New York, Nov 5: It comes down to a hot-selling heart drug and the prospect of having the biggest research-and-development budget in the pharmaceutical industry. Pfizre Inc, in mounting an unsolicited bid for Warner-Lambert Co, is seeking to grab that company's hugely profitable cholesterol-lowering drug, Lipitor, and to assemble a sprawling research operation that could become a scientific juggernaut.Pfizer jolted investors and the industry by launching its offer just an hour after Warner-Lambert held a news conference to announce it had signed a merger agreement with American Home Products Corp and while the partners were still discussing their $72 billion deal on television. Pfizer's $80 billion all-stock offer is the biggest hostile bid ever. Pfizer followed it up by saying that it was suing to knock out `breakup' provisions in the just-announced merger plan.

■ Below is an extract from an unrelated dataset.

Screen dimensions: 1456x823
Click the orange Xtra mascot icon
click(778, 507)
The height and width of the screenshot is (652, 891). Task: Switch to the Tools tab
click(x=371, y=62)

A combined Pfizer and Warner-Lambert would have $28 billion in revenue and a $4 billion research budget, and annual cost savings could come to $1.2 billion. From the Pfizer side, its offerings would include such prominent drugs as Viagra, Zoloft and Norvasc.
Pfizer proposed to exchange 2 1/2 of its shares with a total value of $93.125-for each Warner-Lambert share. The offer was valued at more than $96 per Warner-Lambert share before Pfizer's stock slipped on news of the bid. American Home's stock also slipped, but Warner-Lambert's rose $6.18 to $90.Early Friday, Warner-Lambert rejected Pfizer's proposal, and said its board strongly believed the American Home transaction is best for the long-term interests of its shareholders, and that the decision was also based on the conditions and the provisions of Warner-Lambert's contract with American Home.

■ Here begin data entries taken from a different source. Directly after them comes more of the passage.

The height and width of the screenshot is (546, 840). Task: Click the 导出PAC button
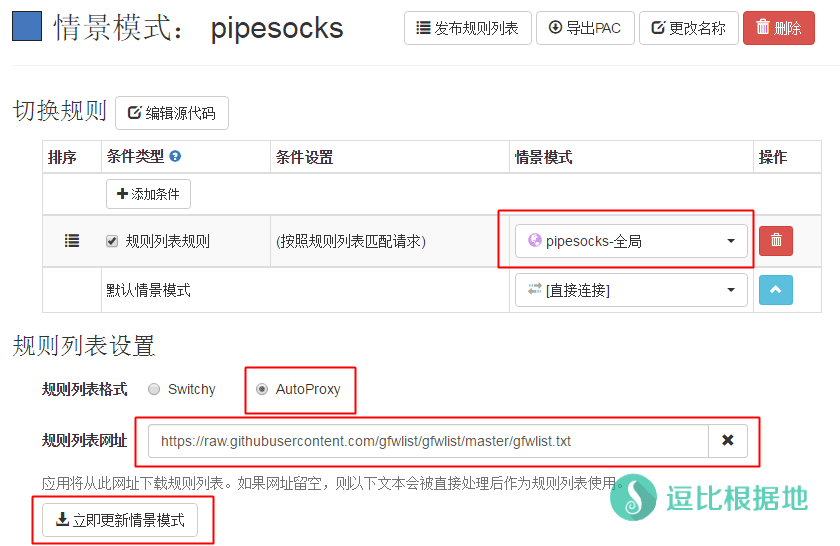point(585,28)
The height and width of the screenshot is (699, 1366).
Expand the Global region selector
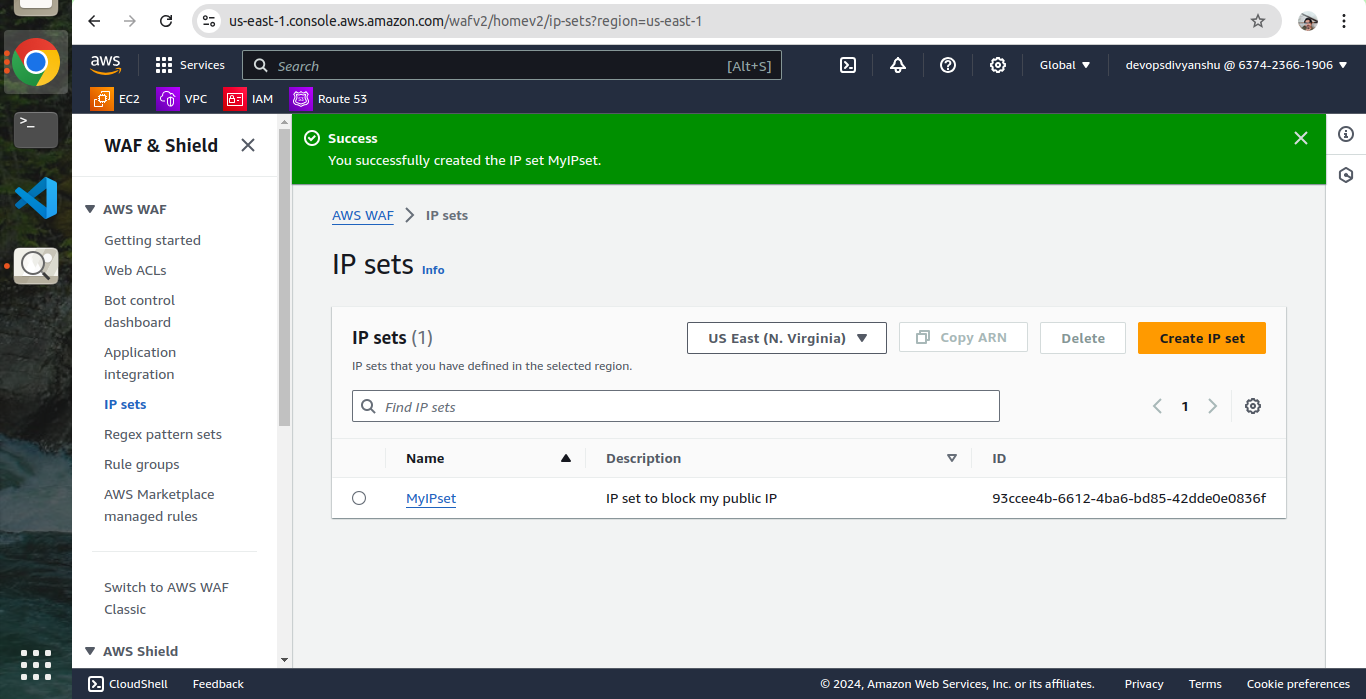(x=1065, y=65)
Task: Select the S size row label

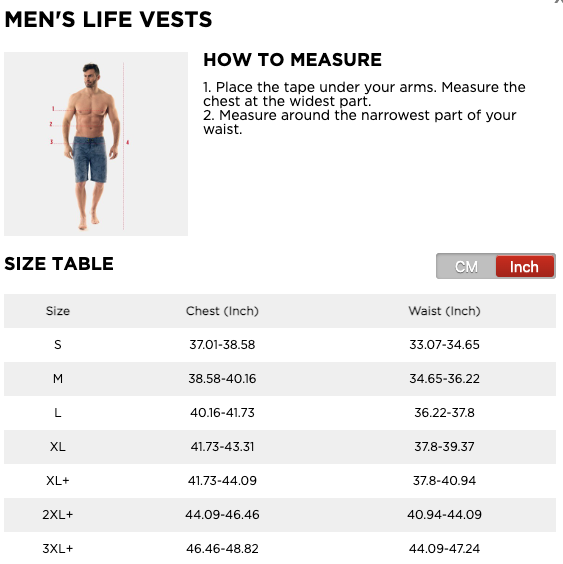Action: tap(58, 345)
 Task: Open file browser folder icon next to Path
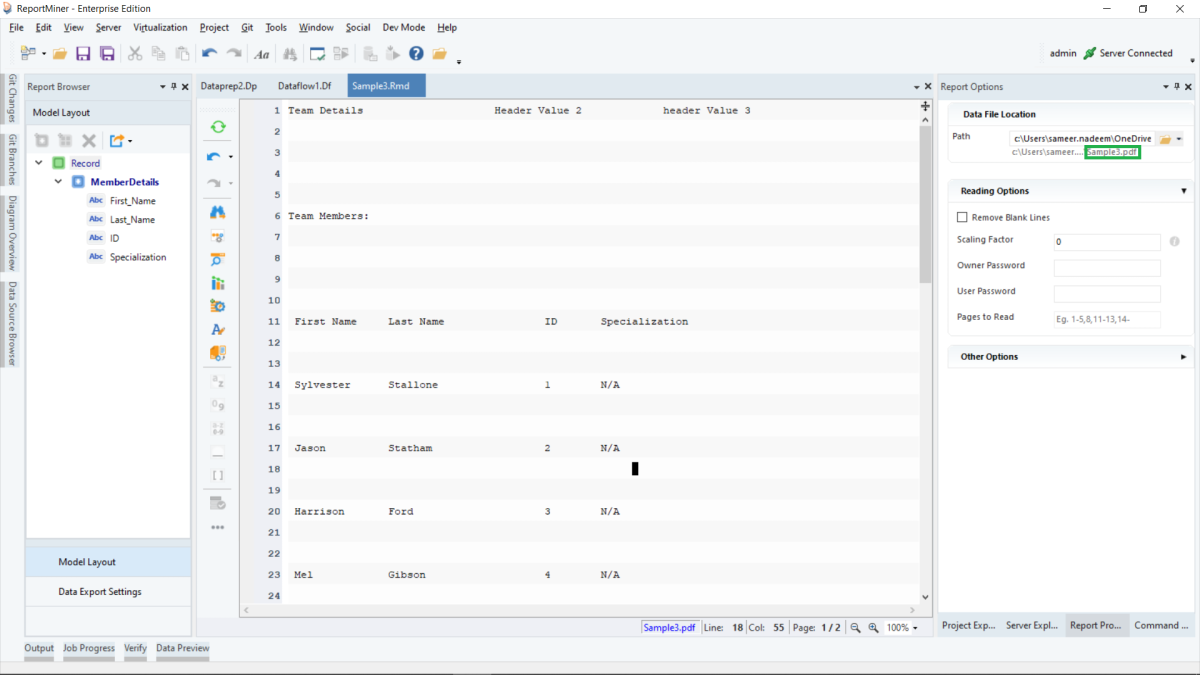pyautogui.click(x=1165, y=139)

A person familiar with Warner-Lambert's thinking contended the Pfizer bid wasn't "a real proposal" because it was conditioned on the elimination of breakup-fee and other defensive provisions Warner-Lambert and American Home had adopted. Earlier Thursday, Warner-Lambert's chairman, Lodewijk JR de Vink, said he was "very surprised" by Pfizer's move. But Pfizer had been courting Warner-Lambert recently with a series of "Dear Lodewijk" letters from chairman William Steere, letters that grew increasingly urgent.Pfizer's bid seemed sure to rattle the pharmaceutical industry, even though the industry has been gearing up for consolidation, as aging CEO's mull their legacies, new-drug pipelines thin, and drug makers await the results of expensive forays into gene-based research. Even in this context, Pfizer's action is striking in its boldness and timing.
For the 63-year-old Steere, the move marks a sharp reversal of course. He has done more selling of assets in recent years than buying. He had long maintained that Pfizer had the scientific and marketing wherewithal to go it alone, and that doing a major merger would distract the company from its core mission.